A particular type of white blood cell becomes more pro-inflammatory as they deteriorate with age or ‘senesce’, according to research led by A*STAR scientists.
The discovery could help explain why older people are often found to have persistent low levels of inflammation in the blood even when they’re not ill. Furthermore, it could shed light on the underlying mechanisms of inflammatory diseases such as systemic sclerosis, which causes a hardening of the skin and damage to internal organs.
Siew-Min Ong, from the A*STAR Singapore Immunology Network, and colleagues are studying a type of white blood cell known as a monocyte, which is vital in helping the body defend against bacteria, viruses and other pathogens. There are three subsets of monocytes in the blood — classical, intermediate, and non-classical. Non-classical monocytes are the most inflammatory of the three subsets. Intriguingly, these non-classical monocytes show very high levels of a small RNA molecule, microRNA-146a, which usually acts to suppress inflammatory activity in cells.
“When the microRNA-146a level increases in cells, it acts to reduce inflammatory response in these cells,” says Ong. “But what we found in the non-classical monocyte subset is the opposite — they are more inflammatory despite having a higher level of microRNA-146a compared to the other two monocyte subsets.”
High levels of microRNA-146a have been associated with senescence in other cell types, so one possible explanation is that these non-classical monocytes are actually aging.
As we age, we accumulate senescent cells of all kinds, so it is likely that we also accumulate more of these senescent monocytes. Ong and colleagues think that the senescent monocytes may underlie the low-level inflammation in the blood of the elderly.
“With an increase in the numbers of non-classical monocytes in the elderly, we believe that their persistent low level of inflammation may be in part contributed by these cells,” Ong says. These inflammatory senescent monocytes may also play a role in inflammatory conditions such as systemic sclerosis, since their numbers are increased in these diseases.

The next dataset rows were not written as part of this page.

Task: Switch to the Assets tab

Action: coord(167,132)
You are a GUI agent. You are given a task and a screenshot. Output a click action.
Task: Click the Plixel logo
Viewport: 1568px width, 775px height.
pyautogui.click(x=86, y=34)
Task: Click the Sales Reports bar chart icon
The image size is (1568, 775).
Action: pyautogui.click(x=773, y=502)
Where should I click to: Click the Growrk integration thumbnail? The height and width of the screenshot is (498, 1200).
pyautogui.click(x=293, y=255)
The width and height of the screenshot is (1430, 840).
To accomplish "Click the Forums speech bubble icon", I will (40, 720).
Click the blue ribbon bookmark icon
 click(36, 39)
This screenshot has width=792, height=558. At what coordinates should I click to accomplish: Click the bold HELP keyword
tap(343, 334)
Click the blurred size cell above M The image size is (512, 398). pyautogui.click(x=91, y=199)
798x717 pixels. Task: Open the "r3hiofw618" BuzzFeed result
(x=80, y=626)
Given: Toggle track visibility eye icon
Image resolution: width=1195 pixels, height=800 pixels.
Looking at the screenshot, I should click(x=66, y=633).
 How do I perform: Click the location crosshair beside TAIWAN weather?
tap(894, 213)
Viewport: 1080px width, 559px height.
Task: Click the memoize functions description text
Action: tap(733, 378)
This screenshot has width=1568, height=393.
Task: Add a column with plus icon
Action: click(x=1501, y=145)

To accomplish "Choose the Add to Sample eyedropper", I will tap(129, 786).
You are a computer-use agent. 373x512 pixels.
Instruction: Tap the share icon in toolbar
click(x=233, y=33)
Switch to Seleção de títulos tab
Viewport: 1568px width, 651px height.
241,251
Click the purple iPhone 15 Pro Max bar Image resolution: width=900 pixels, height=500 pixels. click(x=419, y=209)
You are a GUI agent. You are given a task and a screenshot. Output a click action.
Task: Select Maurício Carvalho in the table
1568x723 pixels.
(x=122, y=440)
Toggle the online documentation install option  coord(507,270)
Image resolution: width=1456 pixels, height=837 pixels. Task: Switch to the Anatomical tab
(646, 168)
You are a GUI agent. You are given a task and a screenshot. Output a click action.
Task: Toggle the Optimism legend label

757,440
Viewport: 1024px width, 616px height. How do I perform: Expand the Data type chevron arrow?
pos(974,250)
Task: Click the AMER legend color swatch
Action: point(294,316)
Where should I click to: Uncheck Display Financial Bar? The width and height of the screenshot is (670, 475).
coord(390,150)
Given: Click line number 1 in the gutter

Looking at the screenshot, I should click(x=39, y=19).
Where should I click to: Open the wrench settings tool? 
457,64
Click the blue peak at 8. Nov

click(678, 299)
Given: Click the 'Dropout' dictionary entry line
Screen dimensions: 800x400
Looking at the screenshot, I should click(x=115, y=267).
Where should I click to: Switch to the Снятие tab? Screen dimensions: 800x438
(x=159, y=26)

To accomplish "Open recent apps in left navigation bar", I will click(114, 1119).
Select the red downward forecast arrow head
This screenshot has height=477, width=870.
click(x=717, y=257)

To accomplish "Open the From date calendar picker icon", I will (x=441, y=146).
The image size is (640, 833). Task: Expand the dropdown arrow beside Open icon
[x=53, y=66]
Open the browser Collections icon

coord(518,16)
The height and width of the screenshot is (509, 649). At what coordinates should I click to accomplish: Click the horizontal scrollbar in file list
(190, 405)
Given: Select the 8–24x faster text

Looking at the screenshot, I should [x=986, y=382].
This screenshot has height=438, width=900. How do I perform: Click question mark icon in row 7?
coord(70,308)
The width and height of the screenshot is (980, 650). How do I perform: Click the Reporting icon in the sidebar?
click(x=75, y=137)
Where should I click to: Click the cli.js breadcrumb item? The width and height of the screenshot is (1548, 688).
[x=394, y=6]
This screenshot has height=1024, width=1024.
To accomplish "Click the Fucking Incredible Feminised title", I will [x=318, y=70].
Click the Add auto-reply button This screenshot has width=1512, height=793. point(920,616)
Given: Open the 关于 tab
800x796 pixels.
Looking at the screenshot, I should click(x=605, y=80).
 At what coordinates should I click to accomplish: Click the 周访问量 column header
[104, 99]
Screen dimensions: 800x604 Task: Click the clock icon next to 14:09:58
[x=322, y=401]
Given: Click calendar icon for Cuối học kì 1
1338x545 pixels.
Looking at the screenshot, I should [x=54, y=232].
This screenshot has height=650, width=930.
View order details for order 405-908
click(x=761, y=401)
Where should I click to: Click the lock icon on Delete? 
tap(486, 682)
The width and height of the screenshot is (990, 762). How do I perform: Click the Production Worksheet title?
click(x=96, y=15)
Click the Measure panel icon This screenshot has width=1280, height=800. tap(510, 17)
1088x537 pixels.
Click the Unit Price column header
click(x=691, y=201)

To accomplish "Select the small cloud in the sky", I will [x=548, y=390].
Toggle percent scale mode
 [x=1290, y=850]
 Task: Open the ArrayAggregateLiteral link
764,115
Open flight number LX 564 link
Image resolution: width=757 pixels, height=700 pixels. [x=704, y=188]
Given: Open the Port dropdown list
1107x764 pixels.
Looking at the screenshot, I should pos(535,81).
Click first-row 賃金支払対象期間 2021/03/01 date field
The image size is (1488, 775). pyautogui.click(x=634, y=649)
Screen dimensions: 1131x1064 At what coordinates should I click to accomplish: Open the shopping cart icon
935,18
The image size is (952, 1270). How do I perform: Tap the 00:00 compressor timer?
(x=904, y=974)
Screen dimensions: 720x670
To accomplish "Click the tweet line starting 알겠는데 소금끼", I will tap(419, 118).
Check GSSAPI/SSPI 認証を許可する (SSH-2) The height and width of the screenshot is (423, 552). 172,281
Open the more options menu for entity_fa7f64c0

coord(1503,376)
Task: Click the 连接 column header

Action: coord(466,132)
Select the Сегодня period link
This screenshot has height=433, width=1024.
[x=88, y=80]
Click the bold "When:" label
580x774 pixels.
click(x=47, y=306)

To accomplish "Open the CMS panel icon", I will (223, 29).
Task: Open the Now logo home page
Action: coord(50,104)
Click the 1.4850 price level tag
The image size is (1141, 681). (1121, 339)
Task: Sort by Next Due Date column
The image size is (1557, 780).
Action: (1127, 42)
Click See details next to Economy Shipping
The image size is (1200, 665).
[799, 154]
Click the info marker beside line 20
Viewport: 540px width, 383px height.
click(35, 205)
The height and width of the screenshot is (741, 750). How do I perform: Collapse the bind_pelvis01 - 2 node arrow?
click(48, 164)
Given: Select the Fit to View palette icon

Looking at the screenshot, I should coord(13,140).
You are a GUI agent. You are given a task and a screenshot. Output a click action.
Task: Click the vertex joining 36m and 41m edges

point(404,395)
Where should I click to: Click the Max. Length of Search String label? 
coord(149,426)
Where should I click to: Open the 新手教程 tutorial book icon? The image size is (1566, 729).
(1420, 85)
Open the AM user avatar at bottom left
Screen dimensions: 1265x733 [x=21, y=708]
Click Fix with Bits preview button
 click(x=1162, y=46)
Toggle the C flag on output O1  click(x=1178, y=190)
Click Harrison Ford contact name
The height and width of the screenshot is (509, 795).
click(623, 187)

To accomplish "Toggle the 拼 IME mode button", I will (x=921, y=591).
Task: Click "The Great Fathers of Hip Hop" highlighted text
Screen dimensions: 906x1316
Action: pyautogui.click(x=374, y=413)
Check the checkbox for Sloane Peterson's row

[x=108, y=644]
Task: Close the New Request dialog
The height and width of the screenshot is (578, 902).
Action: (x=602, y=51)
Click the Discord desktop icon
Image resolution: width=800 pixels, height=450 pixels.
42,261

“Currently, we are unclear if this is a cause or effect,” Ong says. “Either the disease makes the monocytes senesce faster and therefore we have more senescent monocytes, or the monocytes react by senescing so that they have more pro-inflammatory monocytes to fight the disease.”
The hope is that understanding why these non-classical monocytes behave the way they do could provide new targets for drugs to treat age-related and inflammatory diseases.
The A*STAR-affiliated researchers contributing to this research are from the Singapore Immunology Network.